# Written tasks
[A] In the message about temporal keys, what keyword marks the range or PERIOD column of a foreign key in place of `WITHOUT OVERLAPS`?
[B] Please resume the message about temporal keys after its final sentence, adding a few more lines in the same voice.
* START Given text *
Hi Ibrar,
On 8/6/19 3:26 AM, Ibrar Ahmed wrote:
> - Why we are not allowing any other datatype other than ranges in the
> primary key. Without that there is no purpose of a primary key.
A temporal primary key always has at least one ordinary column (of any
type), so it is just a traditional primary key *plus* a PERIOD and/or
range column to indicate when the record was true.
> - Thinking about some special token to differentiate between normal
> primary key and temporal primary key
There is already some extra syntax. For the time part of a PK, you say
`WITHOUT OVERLAPS`, like this:
CONSTRAINT pk_on_t PRIMARY KEY (id, valid_at WITHOUT OVERLAPS)
In this example `id` is an ordinary column, and `valid_at` is either a
Postgres range or a SQL:2011 PERIOD. (The latter is not yet implemented
in my patch but there are some placeholder comments.)
Similarly a foreign key has one or more traditional columns *plus* a
range/PERIOD. It needs to have a range/PERIOD on both sides. It too has
some special syntax, but instead of `WITHOUT OVERLAPS` it is `PERIOD`.
(Don't blame me, I didn't write the standard.... :-) So here is an example:
CONSTRAINT fk_t2_to_t FOREIGN KEY (id, PERIOD valid_at)
REFERENCES t (id, PERIOD valid_at)
You should be able to see my changes to gram.y to support this new syntax.
* END Given text *
* START Entries shown *
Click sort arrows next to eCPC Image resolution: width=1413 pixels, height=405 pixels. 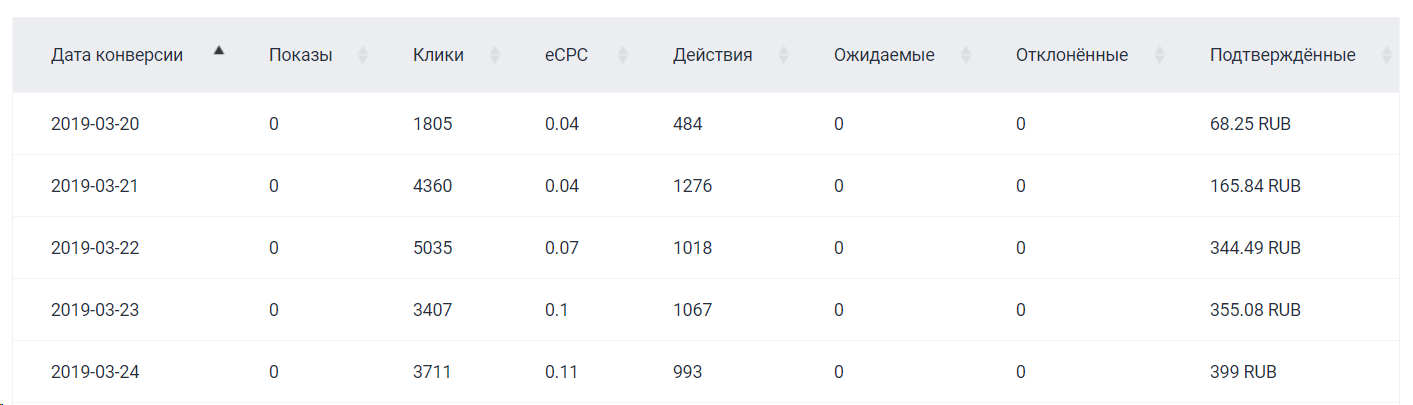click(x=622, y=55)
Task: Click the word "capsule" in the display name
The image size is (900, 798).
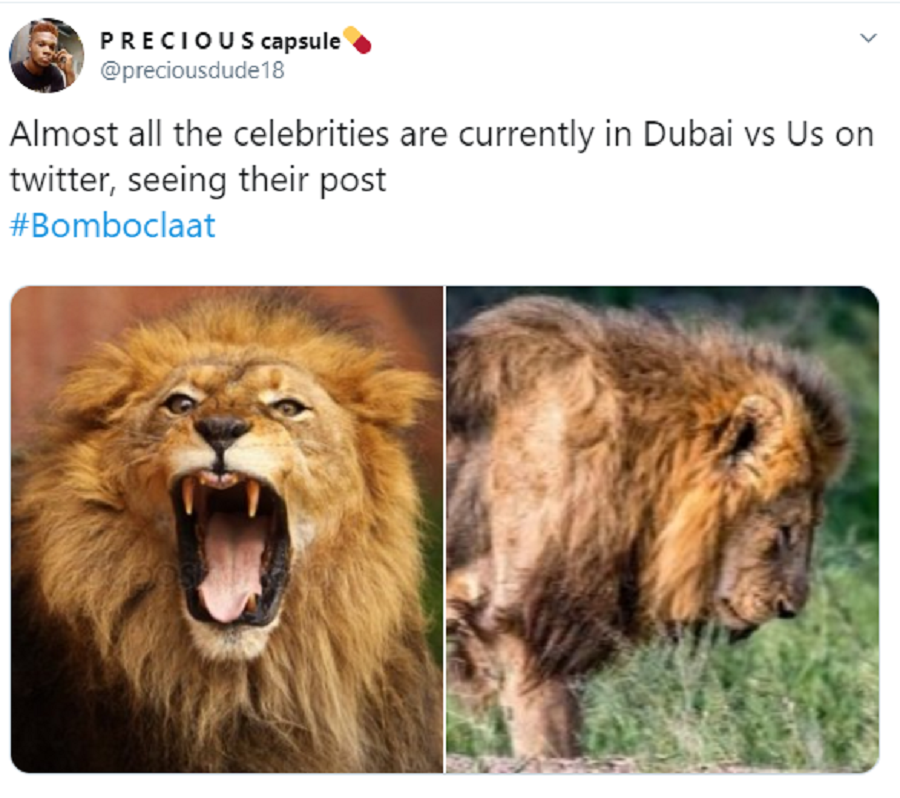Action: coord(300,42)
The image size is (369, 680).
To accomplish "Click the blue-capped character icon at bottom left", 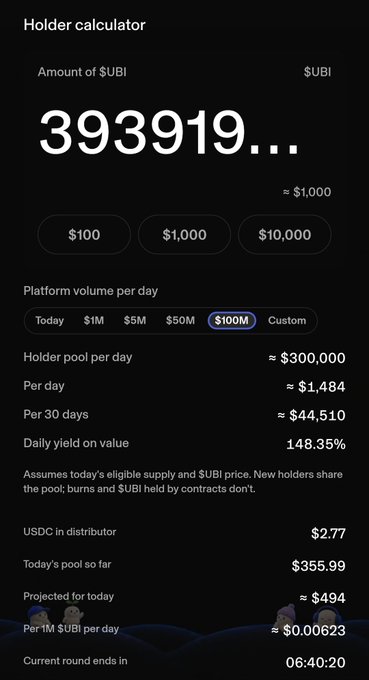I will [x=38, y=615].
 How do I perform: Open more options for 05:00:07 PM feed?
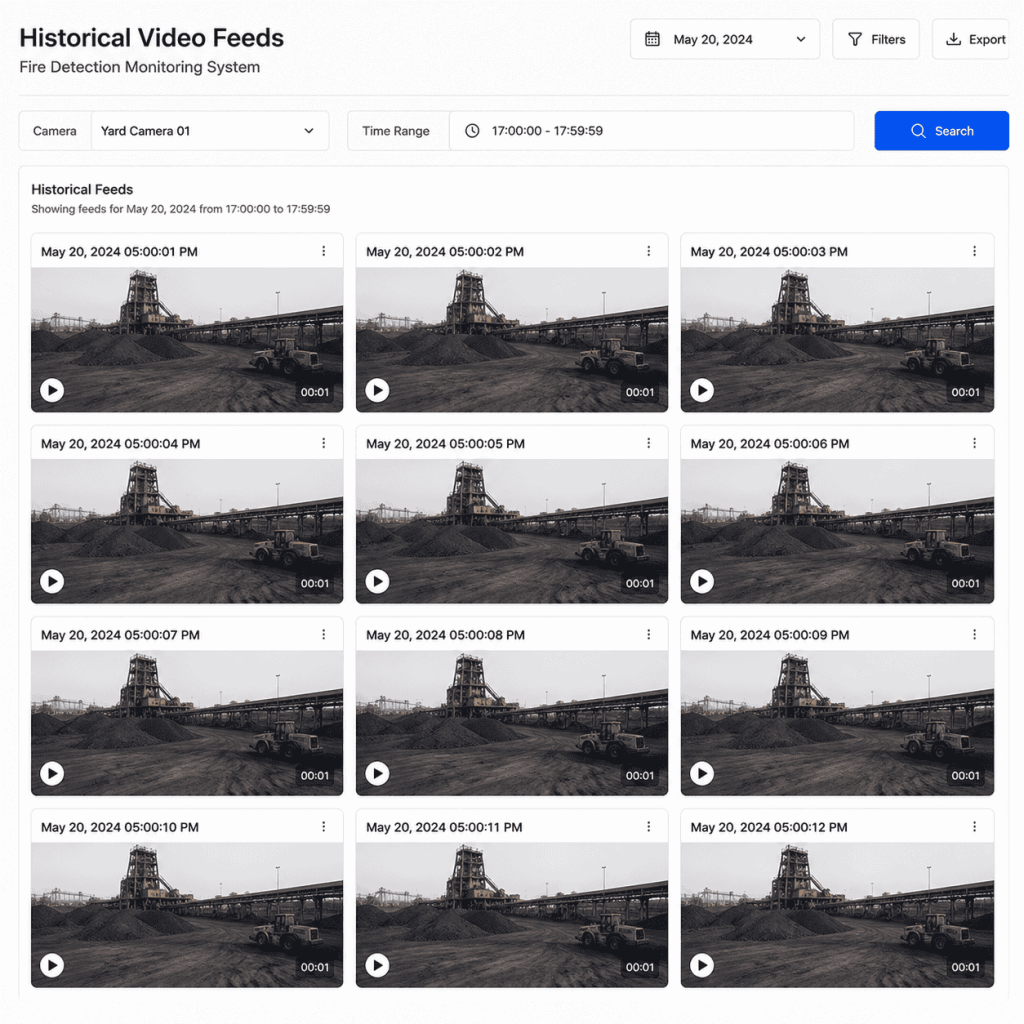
* END Entries shown *
# Final results
[A] `PERIOD`

[B]
I hope this clears up how it works! I'm happy to answer more questions
if you have any. Also if you want to read more:
- This paper by Kulkarni & Michels is a 10-page overview of SQL:2011:
https://sigmodrecord.org/publications/sigmodRecord/1209/pdfs/07.industry.kulkarni.pdf
- This is a talk I gave at PGCon 2019 going over the concepts, with a
lot of pictures. You can find text, slides, and a link to the video here:
https://github.com/pjungwir/postgres-temporal-talk
- This link is ostensibly an annotated bibliography but really tells a
story about how the research has developed:
https://illuminatedcomputing.com/posts/2017/12/temporal-databases-bibliography/
- There is also some discussion about PERIODs vs ranges upthread here,
as well as here:
https://www.postgresql-archive.org/Periods-td6022563.html
Yours,
--
Paul ~{:-)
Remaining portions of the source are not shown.